Tout va dépendre du respect des états généraux qui ont eu lieu sur ces questions. Il y a eu de belles contributions des groupes religieux. Mais nous avons eu aussi un avis du comité consultatif national d'éthique assez surprenant. Au cours de nos débats, une majorité s'est exprimée pour la prudence sur la PMA, et au final, les rapporteurs ont adopté une posture plutôt favorable, comme si les positionnements idéologiques prenaient le dessus sur la réalité des échanges. Maintenant, force est de constater que le législateur n'est plus inspiré par l'éthique chrétienne.
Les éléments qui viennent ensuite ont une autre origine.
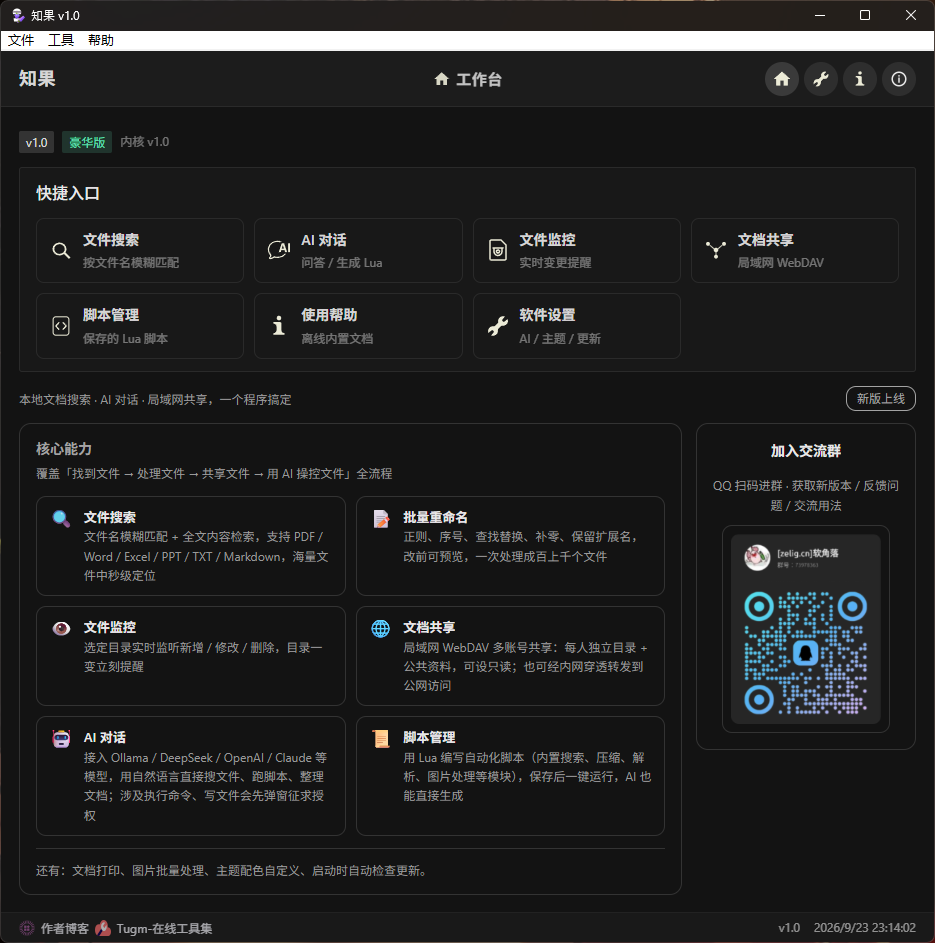Viewport: 935px width, 943px height.
Task: Open settings via the header wrench icon
Action: coord(820,79)
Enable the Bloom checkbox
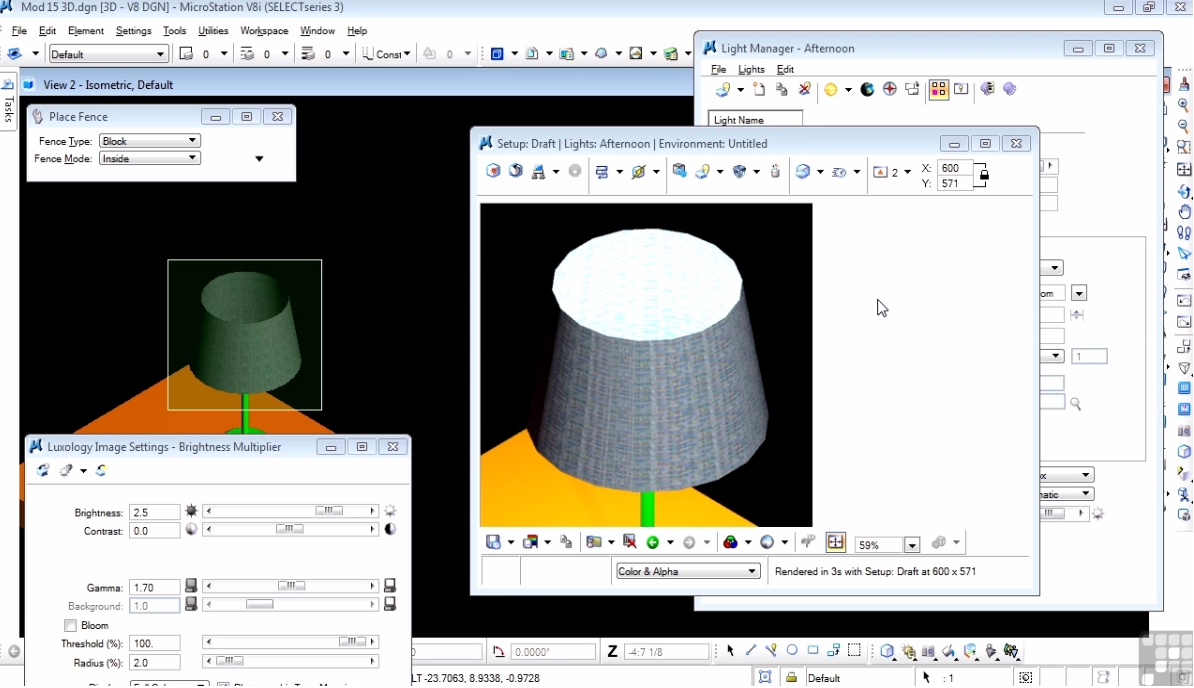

Nous allons devoir poser des choix de vie qui sont différents de ceux promus par la culture dominante et autorisés par la loi. Je pense qu'à l'avenir, l'objection de conscience sera plus fréquente dans la vie quotidienne, notamment dans le monde médical, non seulement en ce qui concerne l'avortement, mais aussi à propos des manipulations génétiques ou le travail sur les embryons. Avant, l'objection de conscience s'exprimait sur les armes ; aujourd'hui, c'est par rapport aux questions d'éthique de vie.
Retrouvez notre dossier : Bioéthique, un débat pour la vie
Il y a eu récemment une série de profanations d'églises en France. Vous sentez-vous attaqué en tant qu'archevêque et plus généralement en tant que catholique ?
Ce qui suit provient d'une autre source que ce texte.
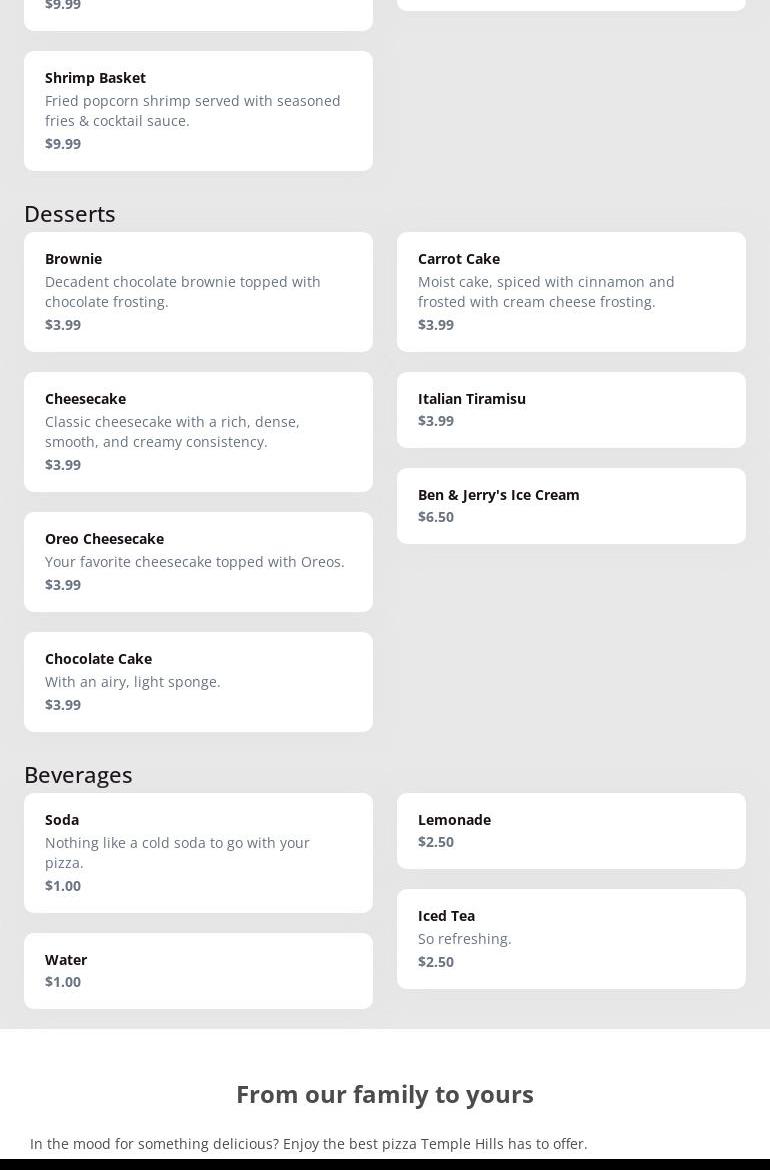Click the Temple Hills pizza description text
The image size is (770, 1170).
point(308,1144)
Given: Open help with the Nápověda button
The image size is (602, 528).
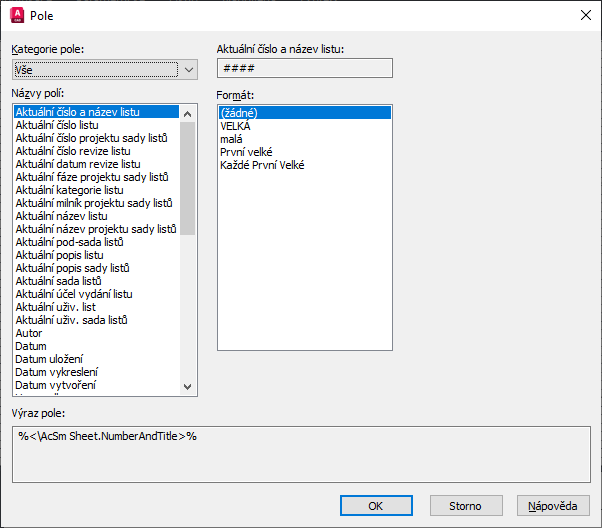Looking at the screenshot, I should (553, 505).
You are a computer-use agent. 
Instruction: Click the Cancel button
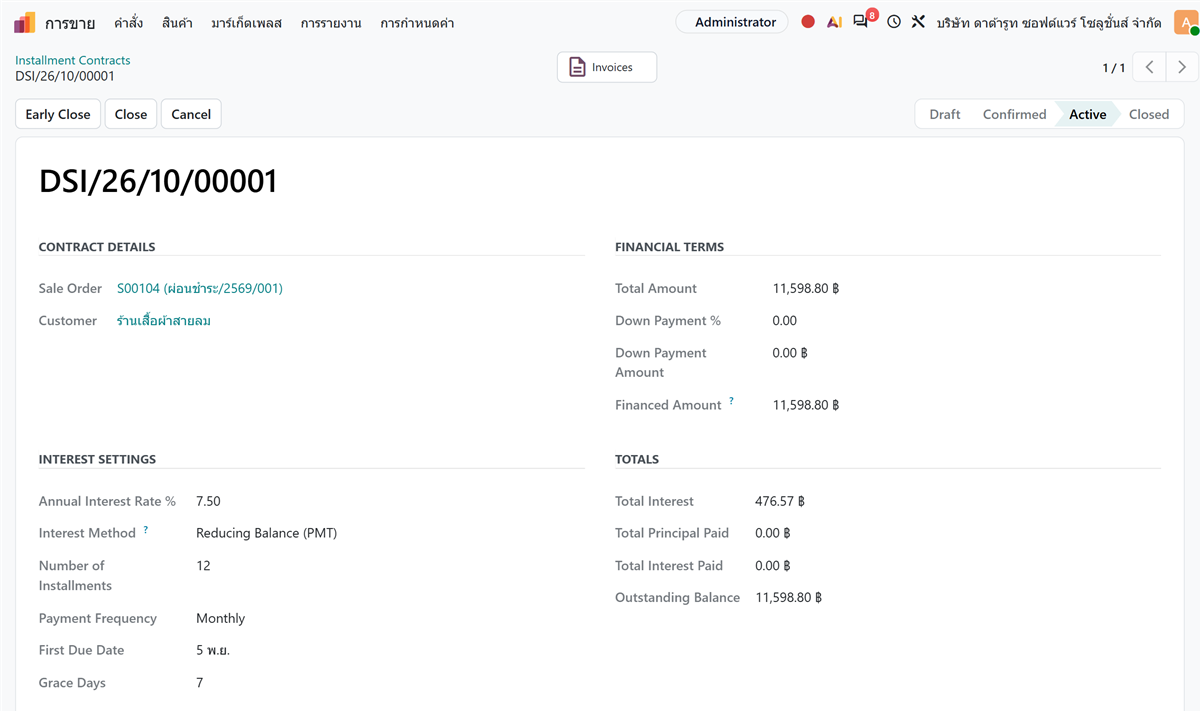click(x=191, y=114)
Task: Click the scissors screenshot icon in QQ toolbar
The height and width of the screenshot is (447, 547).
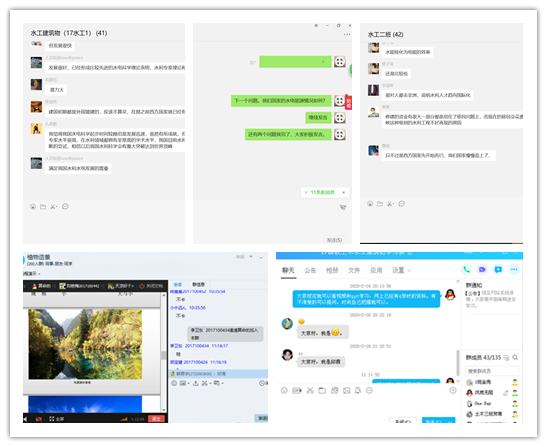Action: pos(310,390)
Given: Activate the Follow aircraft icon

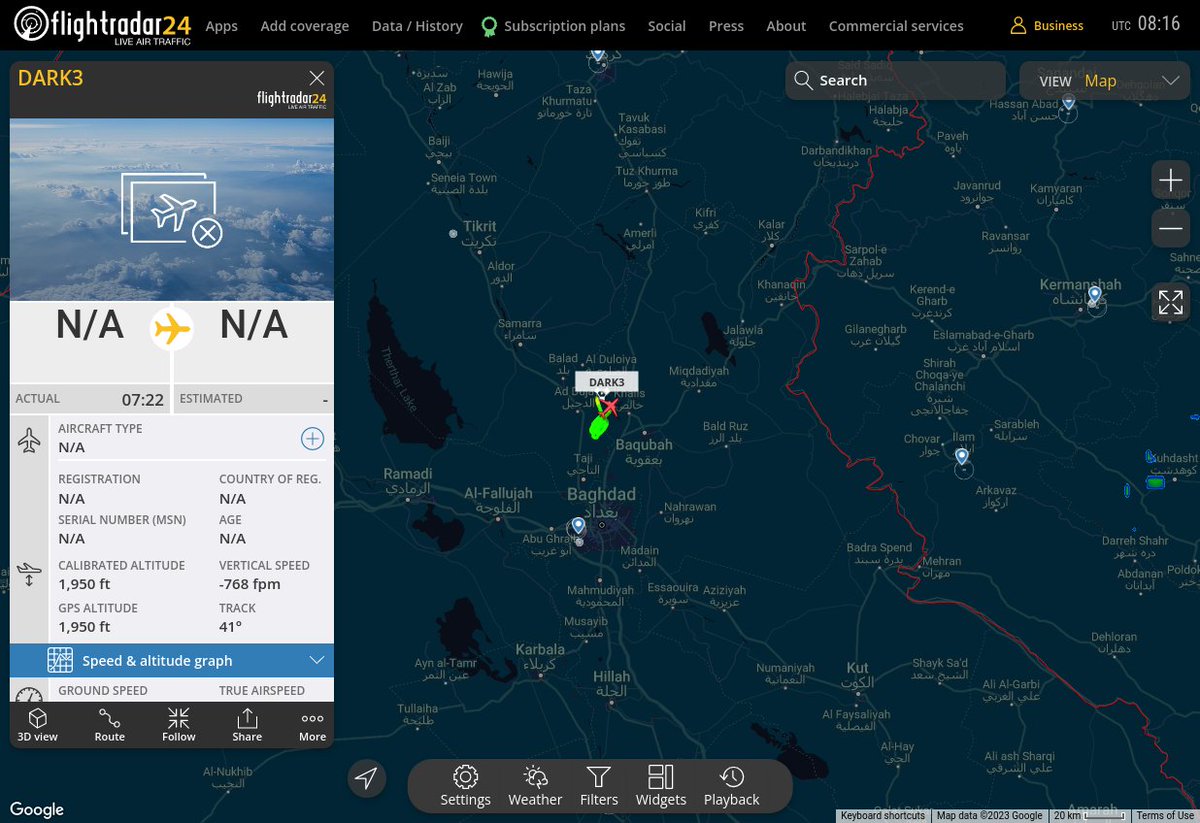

Il se trouve que j'ai été ordonné prêtre, le 3 juillet 1966, dans la cathédrale de Lavaur qui a été récemment profanée, alors même qu'elle vient d'être restaurée par l'État. On voit bien une violence rentrée prête à sortir pour un oui ou pour un non. Il faut donc distinguer les vraies profanations des actes imbéciles, pour nos sites chrétiens. Nous parlons de profanations quand les grands symboles de notre foi sont touchés : les croix, les hosties consacrées dans les tabernacles… Ensuite, il faut connaître les intentions des auteurs autant que possible. Sur ce sujet, nous adoptons une posture raisonnée. Nous ne voulons pas développer un discours de persécutions. Nous n'avons pas le désir de nous faire plaindre. Le judaïsme est porteur dans son histoire d'une lutte continuelle contre des groupes antisémites. Nous, les catholiques, aujourd'hui en France n'avons pas à affronter de telles violences au quotidien !
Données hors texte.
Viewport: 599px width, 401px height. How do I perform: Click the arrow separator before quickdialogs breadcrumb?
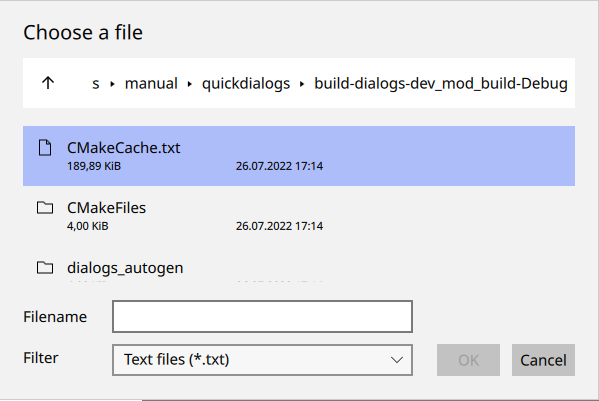click(189, 84)
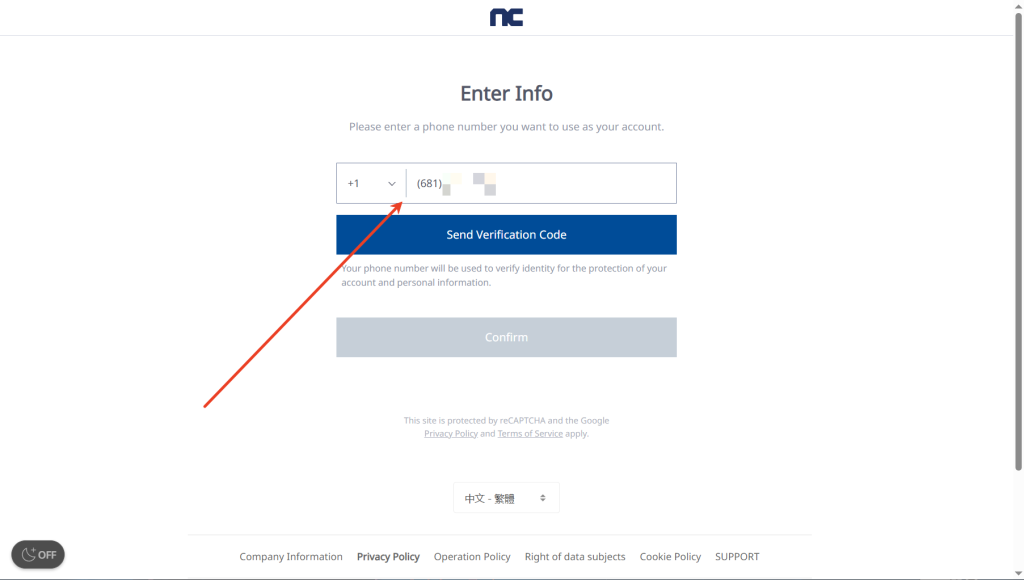Click the scrollbar down arrow
The width and height of the screenshot is (1024, 580).
1019,573
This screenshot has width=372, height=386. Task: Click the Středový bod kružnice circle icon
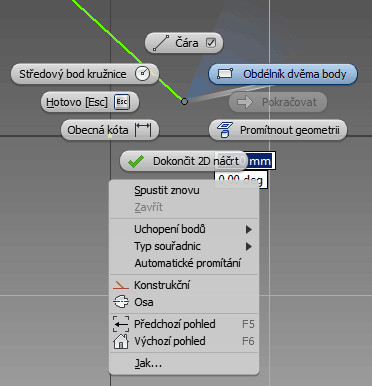142,74
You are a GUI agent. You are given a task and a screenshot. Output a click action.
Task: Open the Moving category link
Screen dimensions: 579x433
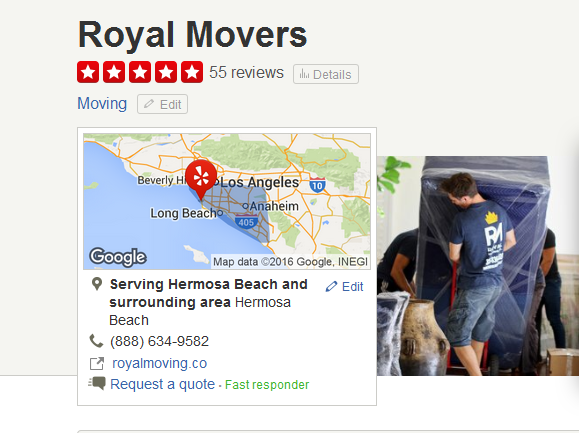[102, 103]
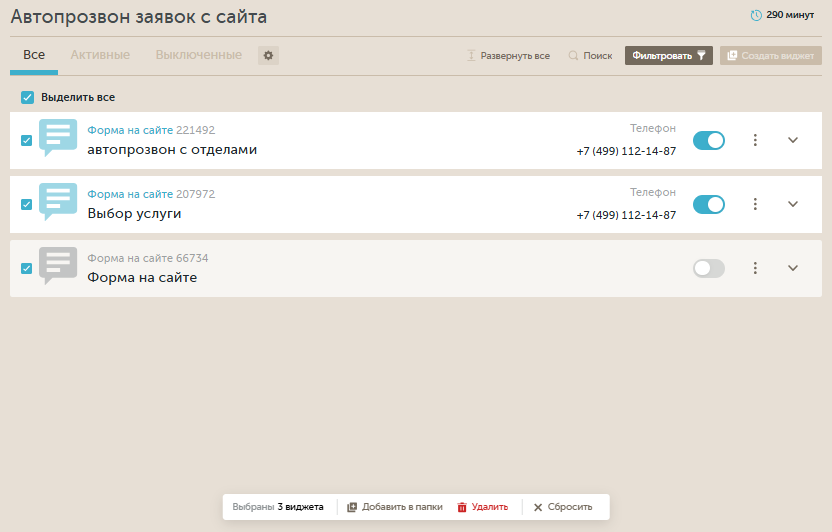Open kebab menu for автопрозвон с отделами
Screen dimensions: 832x532
756,140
Vous ne partagez donc pas le diagnostic, porté notamment par Laurent Wauquiez et Éric Ciotti, sur l'existence actuellement en France d'une « cathophobie » ?
Non. Des individus se servent de tout pour abîmer l'Église, mais ce n'est pas un phénomène dominant. Nous ne sommes pas victimes de « cathophobie » ! Une évolution culturelle a modifié le rapport entre la religion et l'organisation de la vie en société, voilà le point. Je ne vois pas quels faits permettent à ces politiques de tenir un tel discours. Un chrétien vit ce qu'il a à vivre, à la manière du Christ et non en profitant d'aubaines pour stigmatiser. Il ne serait pas bon de rentrer dans une problématique qui ressemblerait à une prise de pouvoir sur les autres.